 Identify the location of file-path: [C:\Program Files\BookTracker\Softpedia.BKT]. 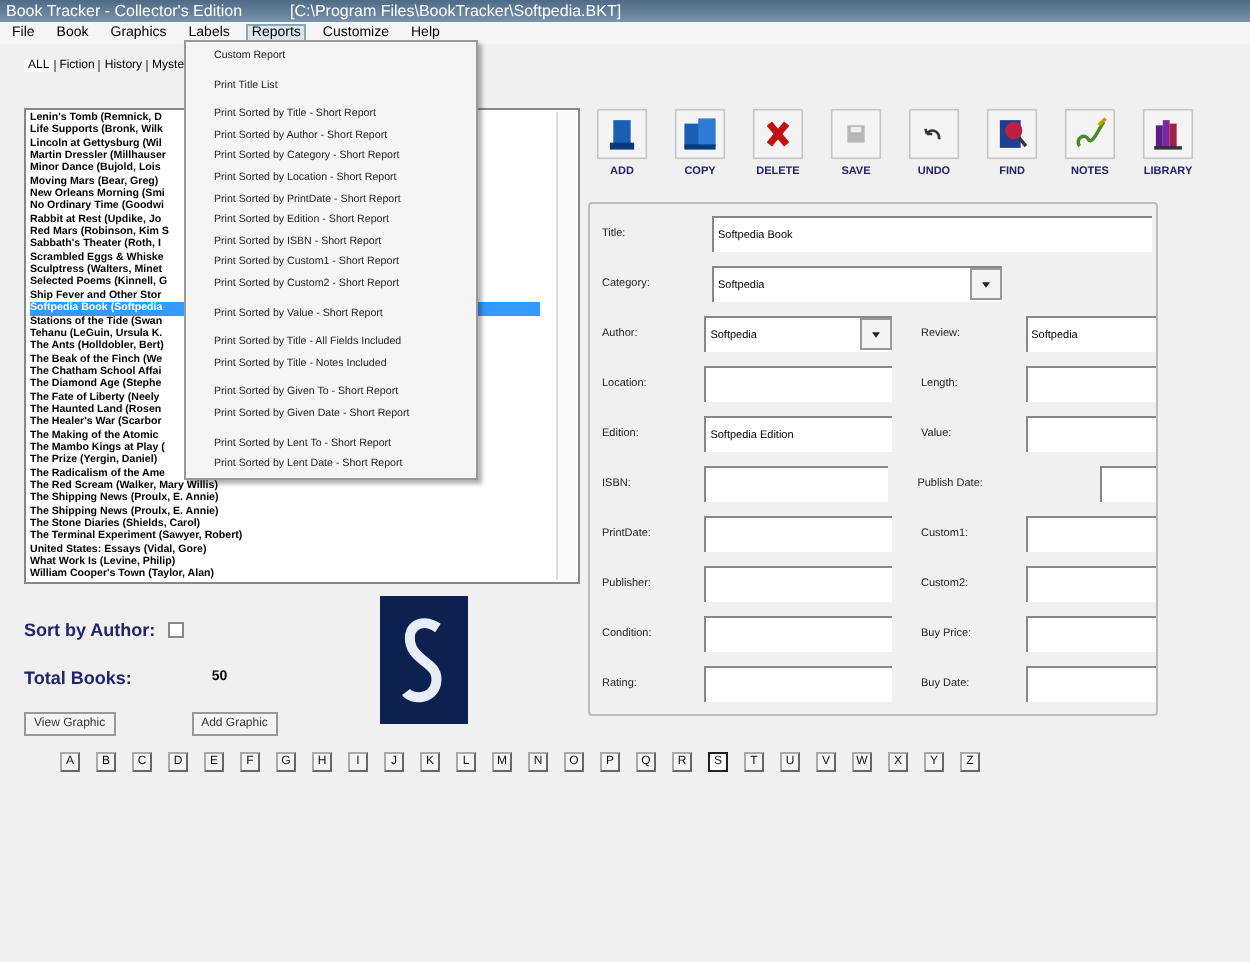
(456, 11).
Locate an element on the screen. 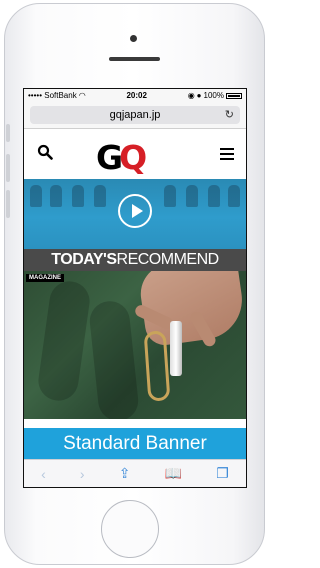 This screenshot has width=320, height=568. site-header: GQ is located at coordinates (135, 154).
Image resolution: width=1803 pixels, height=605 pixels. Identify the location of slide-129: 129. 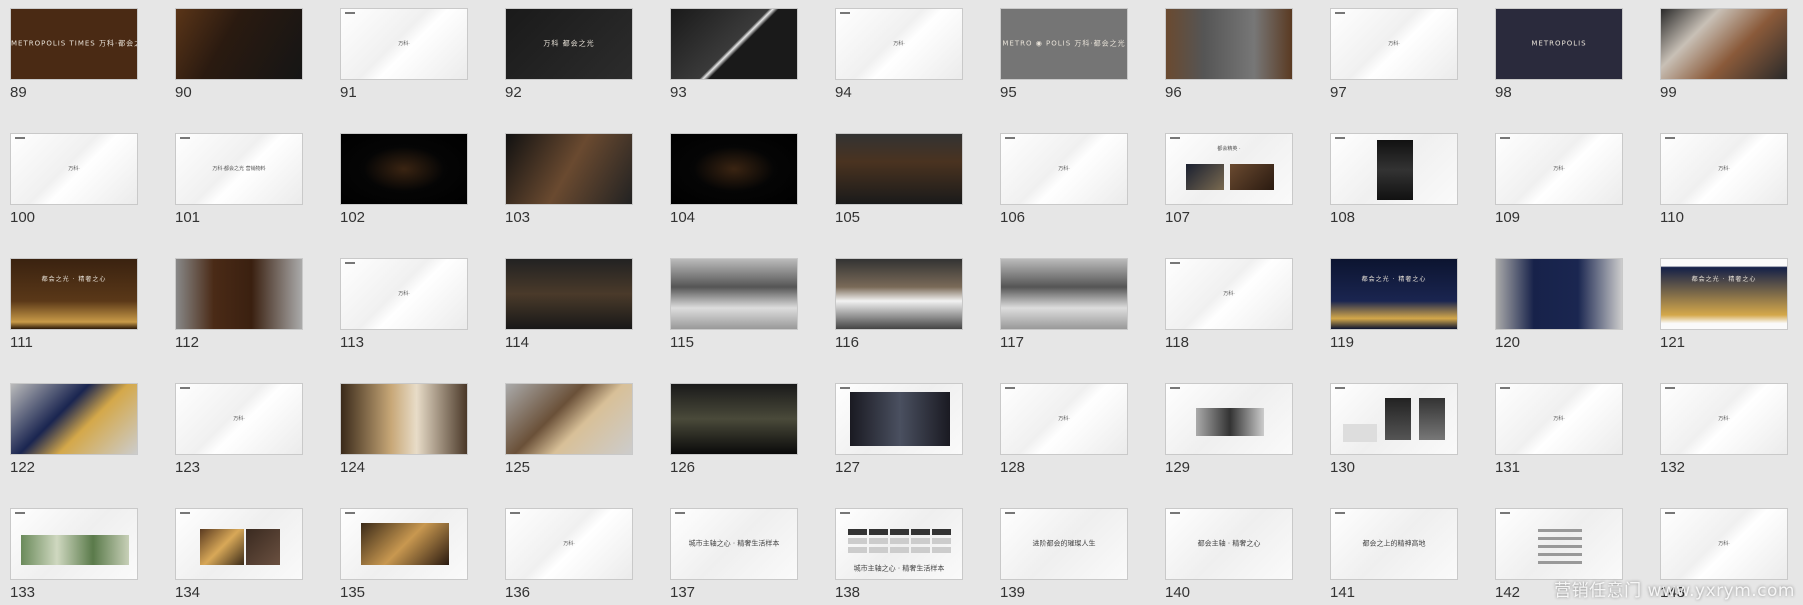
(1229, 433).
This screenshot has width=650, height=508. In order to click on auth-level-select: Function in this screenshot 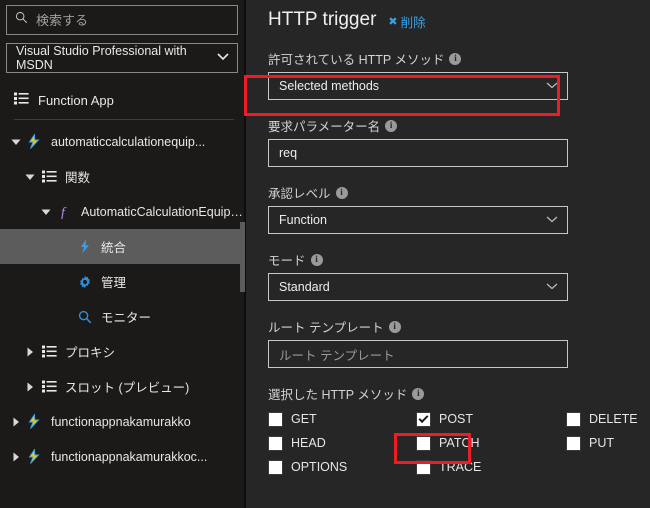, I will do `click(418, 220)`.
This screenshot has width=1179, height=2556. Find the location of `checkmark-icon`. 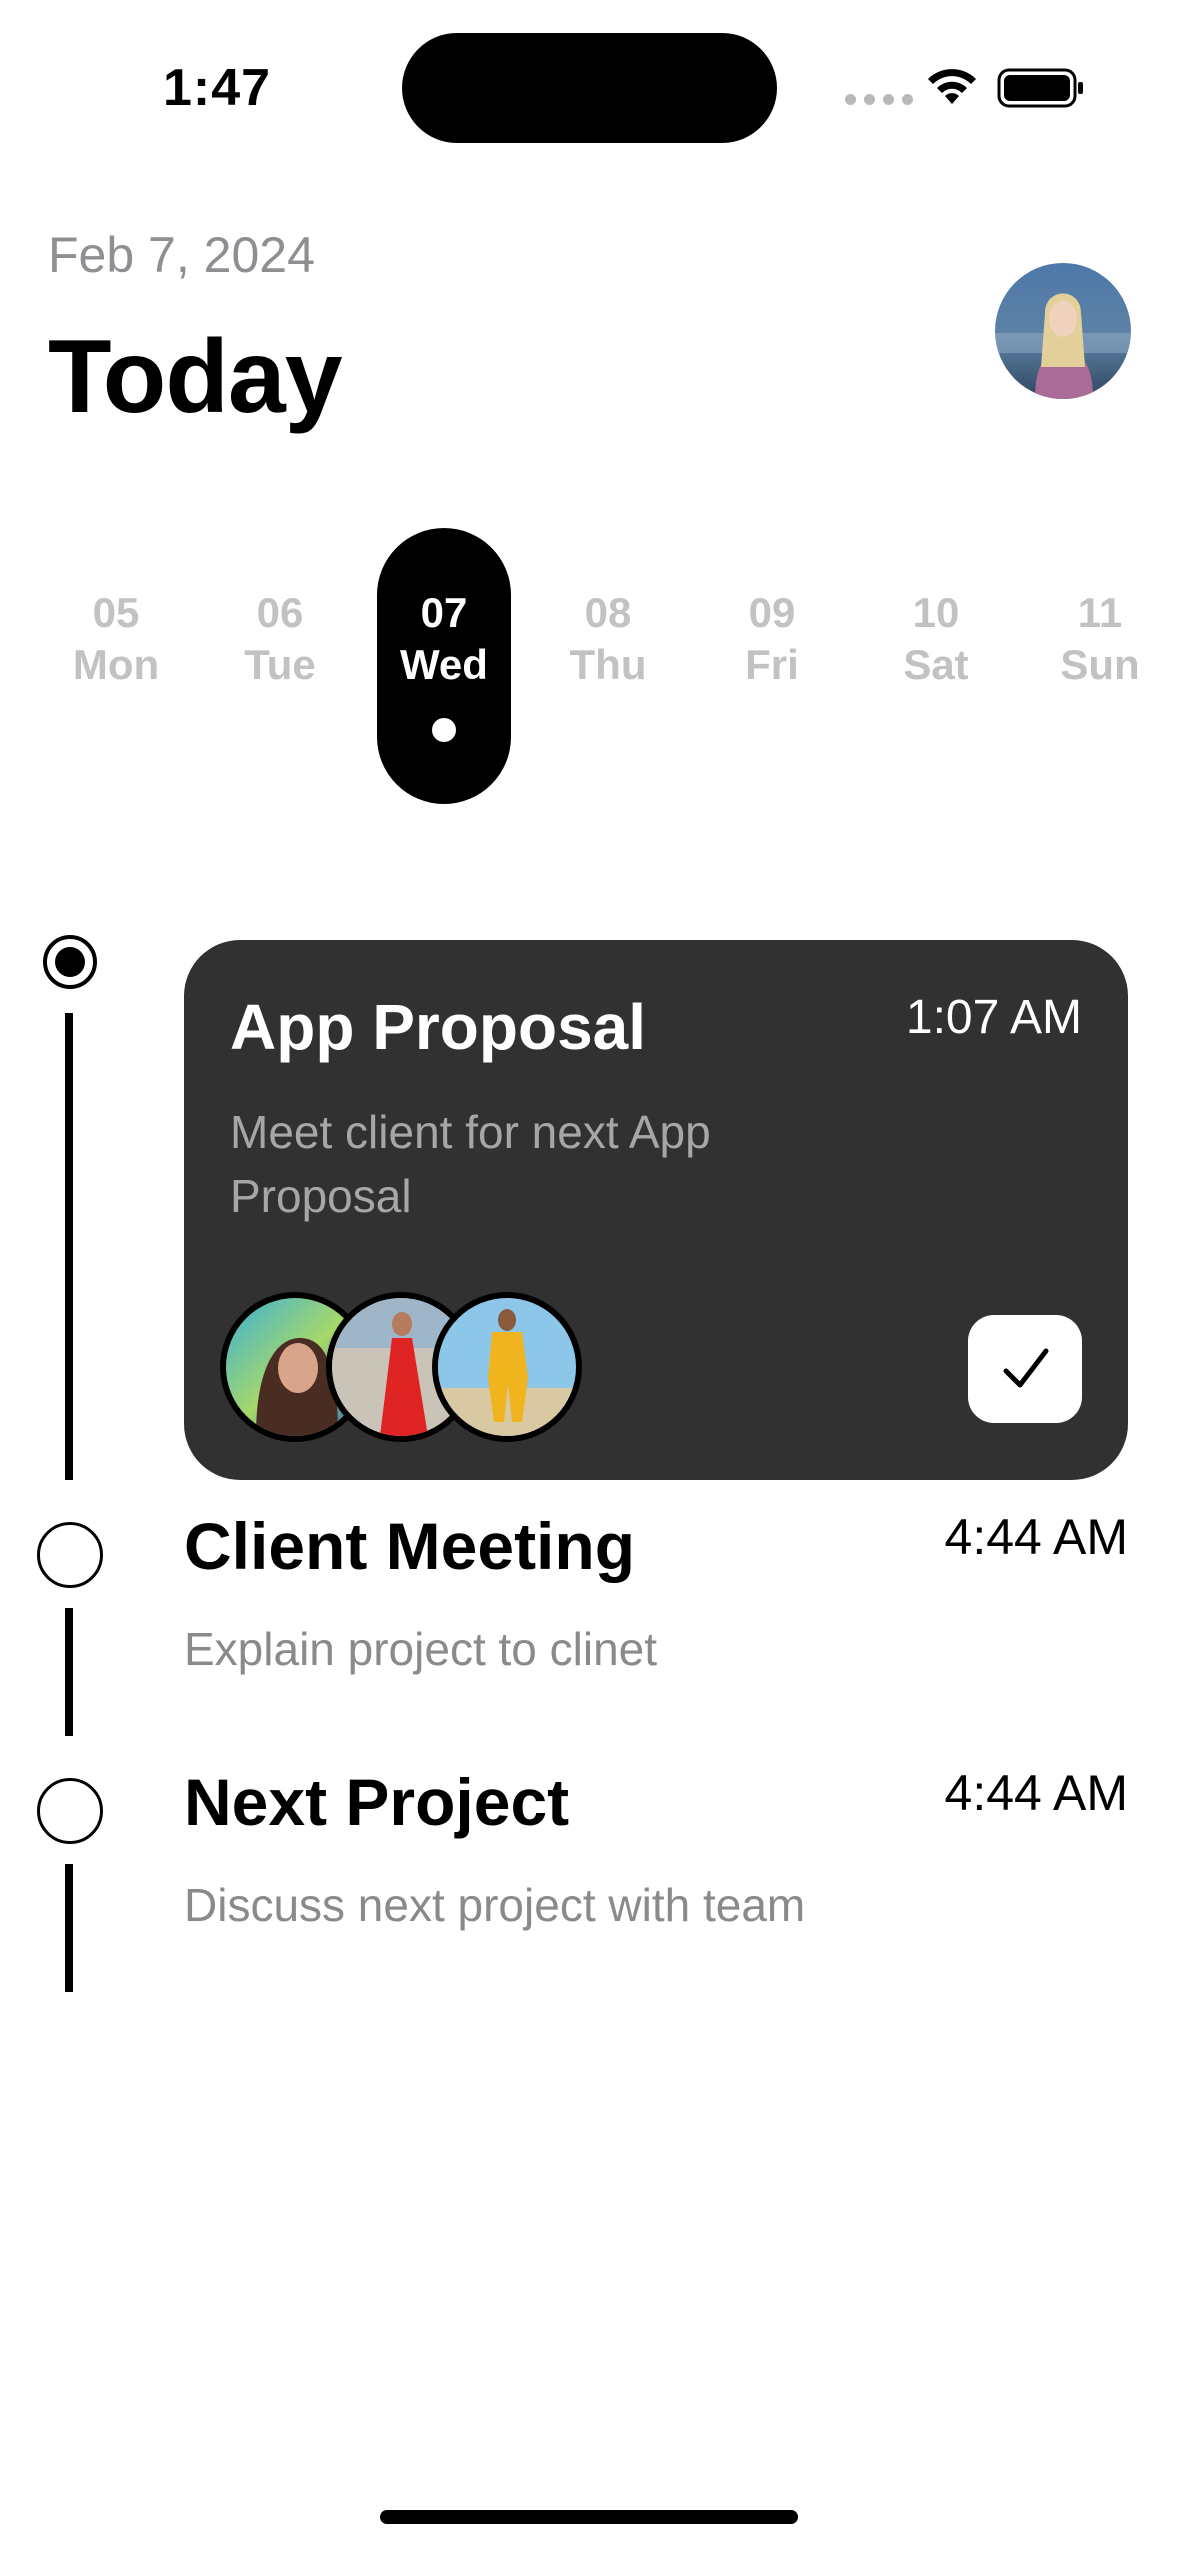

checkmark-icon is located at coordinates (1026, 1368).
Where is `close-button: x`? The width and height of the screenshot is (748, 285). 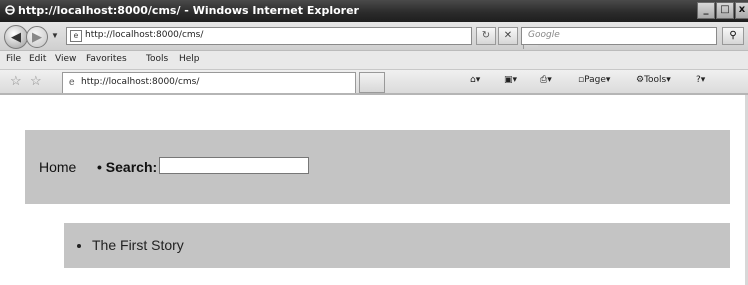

- - -

• **Exercise brief**:
Format the stretch of items from the line containing "This screenshot has width=1179, height=2556." through the end of the items as a JSON list of strings, with one string per line and blank lines skipped. Leave the pictures out.

• **Result**:
[
  "This screenshot has width=1179, height=2556. Find the location of `checkmark-icon`. ",
  "checkmark-icon is located at coordinates (1026, 1368).",
  "Where is `close-button: x`? The width and height of the screenshot is (748, 285). "
]